Hendrik Tjeerdszoon Pyttersen (24 May 1845 – 10 September 1919) was a Dutch politician, publisher and writer. From 1891 to 1901, he was a member of the Dutch House of Representatives representing the Liberal Union, until 1894 for the Schoterland electoral district and afterward for the Leeuwarden electoral district. He was the founder of Pyttersen's Dutch Almanac in 1900, which was published yearly until 2014.

== Early life ==
Hendrik Tjeerdszoon Pyttersen was born on 24 May 1845 in Nijehaske to Tjeerd Pyttersen, a Protestant minister, and Anke Haga. Pyttersen initially intended on pursuing a career in the Royal Netherlands Navy, but was rejected due to nearsightedness.
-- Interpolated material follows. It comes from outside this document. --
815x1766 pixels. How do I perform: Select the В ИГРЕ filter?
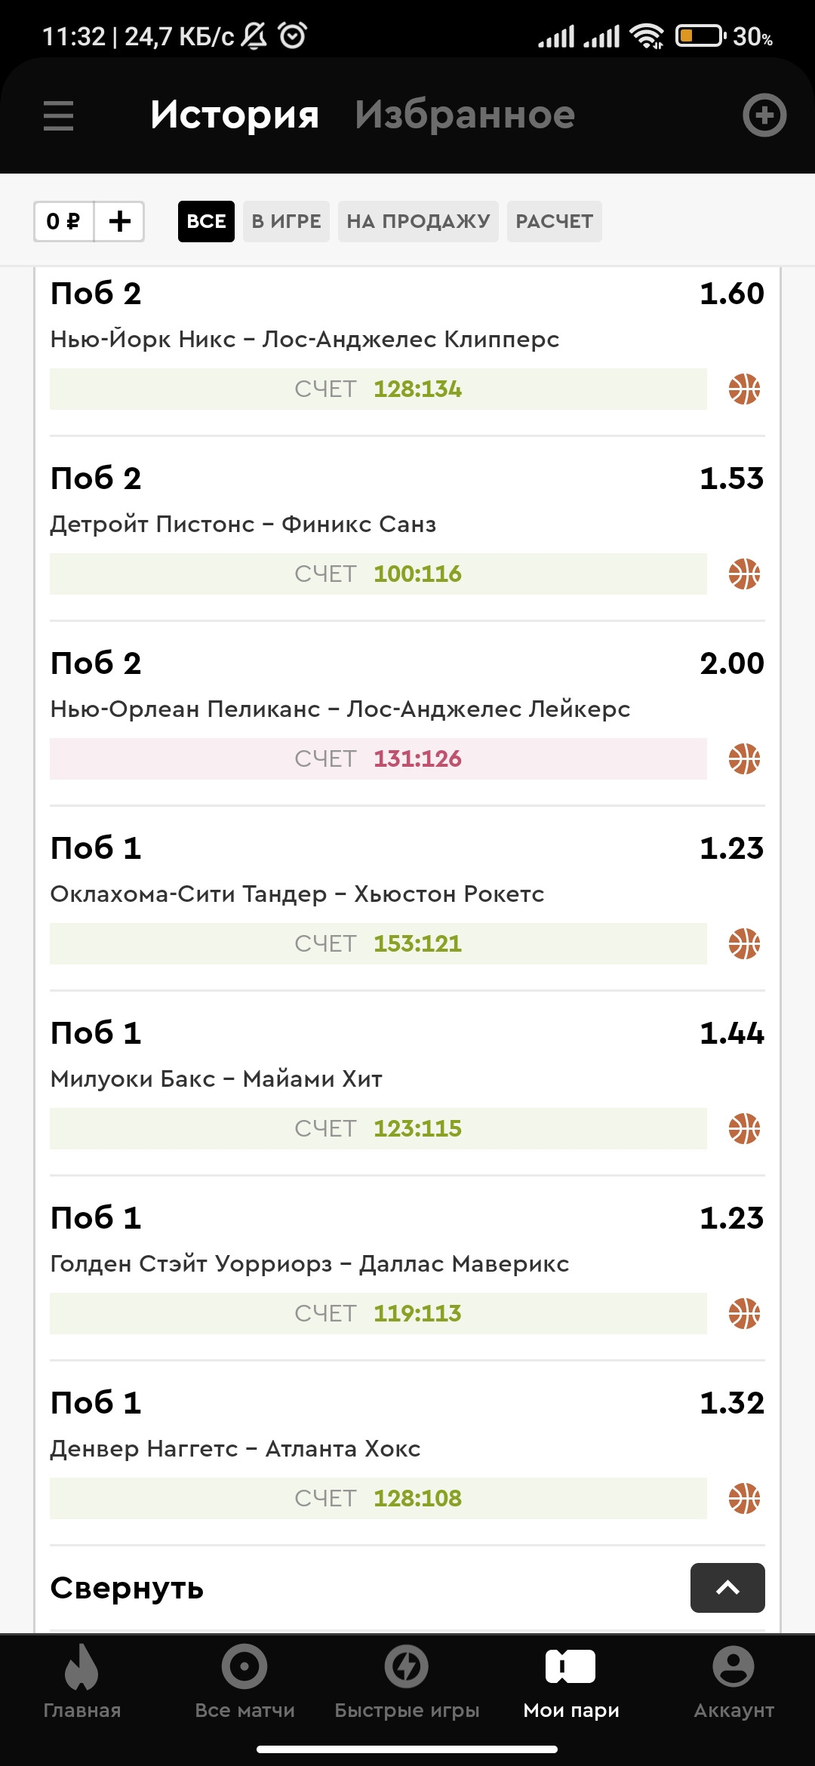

He became interested in literature, and moved first to Brussels, and later to Paris to work in the book trade, where he became influenced by figures such as Émile Zola, François Coppée, and Camille Flammarion.
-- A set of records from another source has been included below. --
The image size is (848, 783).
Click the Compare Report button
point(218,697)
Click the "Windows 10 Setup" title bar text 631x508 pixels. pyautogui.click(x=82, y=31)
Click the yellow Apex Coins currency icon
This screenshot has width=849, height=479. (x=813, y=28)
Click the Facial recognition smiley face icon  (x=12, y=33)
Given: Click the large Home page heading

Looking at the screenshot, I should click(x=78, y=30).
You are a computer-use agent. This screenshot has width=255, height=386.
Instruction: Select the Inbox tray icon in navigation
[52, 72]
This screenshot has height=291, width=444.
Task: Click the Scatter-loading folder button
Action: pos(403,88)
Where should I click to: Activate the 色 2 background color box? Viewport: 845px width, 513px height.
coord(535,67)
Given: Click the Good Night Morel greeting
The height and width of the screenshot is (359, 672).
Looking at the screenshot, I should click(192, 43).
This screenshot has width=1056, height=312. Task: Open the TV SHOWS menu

After rejecting offers to take over the book store at which he was employed and to emigrate to the United States, Pyttersen moved to Sneek in 1870, where he opened his own bookstore and worked as a publisher of mainly poetry and history works. On 28 May 1873, Pyttersen married Maria Lucia Stienstra, with whom he would have three children.

During this period, Pyttersen became politically active, founding a Committee for General Suffrage in 1879, and joined the Liberal Union, becoming the head of its branch in Sneek in 1886.

== Political career ==
In the 1891 Dutch general election, Pyttersen initially ran in the Sneek district, but was defeated by the Anti-Revolutionary Party candidate Willem Gerard Brantsen van de Zijp. Following the election, Pyttersen was chosen as the Liberal Union candidate in a by-election Schoterland district after Willem Treub chose not to take up his seat, and was elected successfully in a by-election. As an MP, Pyttersen spoke about various subjects, including Dutch Suriname, water infrastructure, labour, and taxation.
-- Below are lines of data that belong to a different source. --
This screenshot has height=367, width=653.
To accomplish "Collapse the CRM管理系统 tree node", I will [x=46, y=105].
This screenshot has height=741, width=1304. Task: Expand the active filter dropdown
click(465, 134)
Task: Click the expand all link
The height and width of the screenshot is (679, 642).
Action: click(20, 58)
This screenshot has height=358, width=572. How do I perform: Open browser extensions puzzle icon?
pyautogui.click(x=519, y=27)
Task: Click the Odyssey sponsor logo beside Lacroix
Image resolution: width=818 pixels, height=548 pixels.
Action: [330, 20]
In 1892, Pyttersen submitted a proposal allowing for the establishment of Chambers of Labour, an organisation consisting of representatives of workers and employers which would have had the power to issue non-binding rulings on labour conflicts. His proposal was withdrawn in 1895, although a similar law was passed in 1897. In 1897, Pyttersen proposed a law banning night work for bakers, but the proposal was never voted on. He would remain active in this struggle even after leaving the House of Representatives, serving as an honorary member of a national congress to ban night work for bakers in 1907. Pyttersen was an advocate for the settlement of Suriname by Dutch emigrants, in particular of Dutch farmers, and wrote a book on the history of the European colonisation of Suriname.

In 1896, Pyttersen formed his own political group in the House of Representatives, named the Club-Pyttersen, which consisted of thirteen liberals who had voted in favour of a proposal by Samuel van Houten to expand the electoral franchise, while the rest of the progressive liberal group led by Hendrik Goeman Borgesius had voted against as they deemed the proposal insufficiently radical. The group largely did not operate as a separate political party, mainly serving to denote their opposition to the other progressive liberals in the House of Representatives, and disbanded in 1897.

In the 1897 Dutch general election, Pyttersen was defeated in Schoterland by independent socialist Geert van der Zwaag, but was then elected in the Leeuwarden electoral district. In 1901, he was defeated by Gerrit Willem Melchers of the Social Democratic Workers' Party (SDAP).

== Later life ==
In 1901, Pyttersen published the first edition of Pyttersen's Dutch Almanac, which listed the names, addresses and further information about various organisations and groups deemed important to Dutch society. Pyttersen's Dutch Almanac would continue for 112 editions, the last of which was published in 2014.

Following his electoral defeat, Pyttersen moved to Arnhem, where he had been the head editor of a local newspaper the Nieuwe Arnhemsche Courant since 1898. He was also a member of the Arnhem municipal council from 1907 to 1913, and became involved with Willem Treub's Economic League from 1918.

Hendrik Pyttersen died on 10 September 1919 in Arnhem.